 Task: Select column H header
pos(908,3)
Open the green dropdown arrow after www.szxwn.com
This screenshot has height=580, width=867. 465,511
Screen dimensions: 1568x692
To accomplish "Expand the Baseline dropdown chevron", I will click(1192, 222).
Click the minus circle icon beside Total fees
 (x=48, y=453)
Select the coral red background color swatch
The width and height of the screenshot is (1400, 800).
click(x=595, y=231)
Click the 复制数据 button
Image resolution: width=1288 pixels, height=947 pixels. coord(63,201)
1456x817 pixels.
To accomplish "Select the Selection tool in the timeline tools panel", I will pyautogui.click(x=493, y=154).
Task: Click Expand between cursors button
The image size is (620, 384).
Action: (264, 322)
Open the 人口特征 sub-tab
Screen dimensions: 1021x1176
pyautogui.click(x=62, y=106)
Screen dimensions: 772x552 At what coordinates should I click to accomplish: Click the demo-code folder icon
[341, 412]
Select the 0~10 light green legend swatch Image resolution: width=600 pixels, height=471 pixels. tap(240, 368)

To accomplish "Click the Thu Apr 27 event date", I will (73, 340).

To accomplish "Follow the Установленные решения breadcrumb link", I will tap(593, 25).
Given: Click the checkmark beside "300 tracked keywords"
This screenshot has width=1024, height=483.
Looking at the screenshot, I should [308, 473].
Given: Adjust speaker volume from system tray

---

• What to do: Please copy all of the material above word for word, keeping every line in its original order.

• Solution for this task:
 Task: Select column H header
pos(908,3)
Open the green dropdown arrow after www.szxwn.com
This screenshot has height=580, width=867. 465,511
Screen dimensions: 1568x692
To accomplish "Expand the Baseline dropdown chevron", I will click(1192, 222).
Click the minus circle icon beside Total fees
 (x=48, y=453)
Select the coral red background color swatch
The width and height of the screenshot is (1400, 800).
click(x=595, y=231)
Click the 复制数据 button
Image resolution: width=1288 pixels, height=947 pixels. coord(63,201)
1456x817 pixels.
To accomplish "Select the Selection tool in the timeline tools panel", I will pyautogui.click(x=493, y=154).
Task: Click Expand between cursors button
The image size is (620, 384).
Action: (264, 322)
Open the 人口特征 sub-tab
Screen dimensions: 1021x1176
pyautogui.click(x=62, y=106)
Screen dimensions: 772x552 At what coordinates should I click to accomplish: Click the demo-code folder icon
[341, 412]
Select the 0~10 light green legend swatch Image resolution: width=600 pixels, height=471 pixels. tap(240, 368)

To accomplish "Click the Thu Apr 27 event date", I will (73, 340).

To accomplish "Follow the Установленные решения breadcrumb link", I will tap(593, 25).
Given: Click the checkmark beside "300 tracked keywords"
This screenshot has width=1024, height=483.
Looking at the screenshot, I should [308, 473].
Given: Adjust speaker volume from system tray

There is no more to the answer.